_Instructions to follow_
With pictures excluded, repeat exactly the lines from the one containing "Click red up arrow beside 5.3862" through the last line of the material below.

_Information provided_
____
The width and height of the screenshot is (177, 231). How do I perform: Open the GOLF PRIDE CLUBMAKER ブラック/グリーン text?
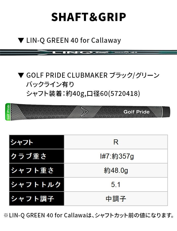93,75
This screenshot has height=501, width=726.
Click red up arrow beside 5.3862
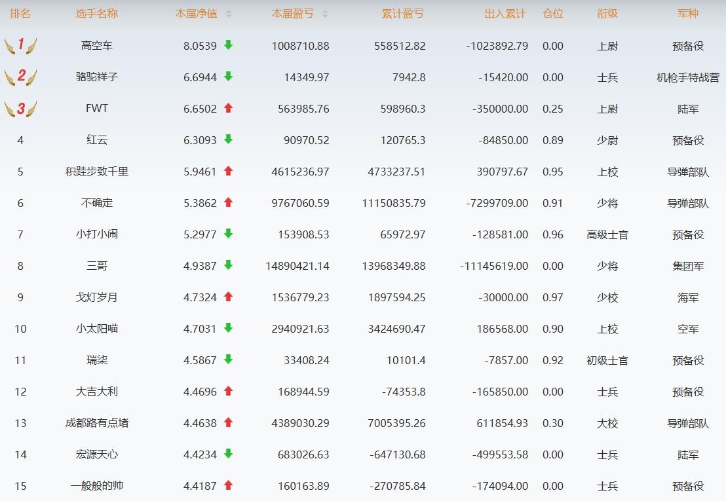228,202
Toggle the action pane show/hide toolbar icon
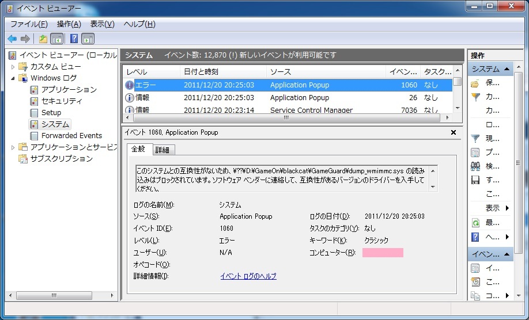 point(88,39)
____
_Your solution_
Click red up arrow beside 5.3862
228,202
Toggle the action pane show/hide toolbar icon
 point(88,39)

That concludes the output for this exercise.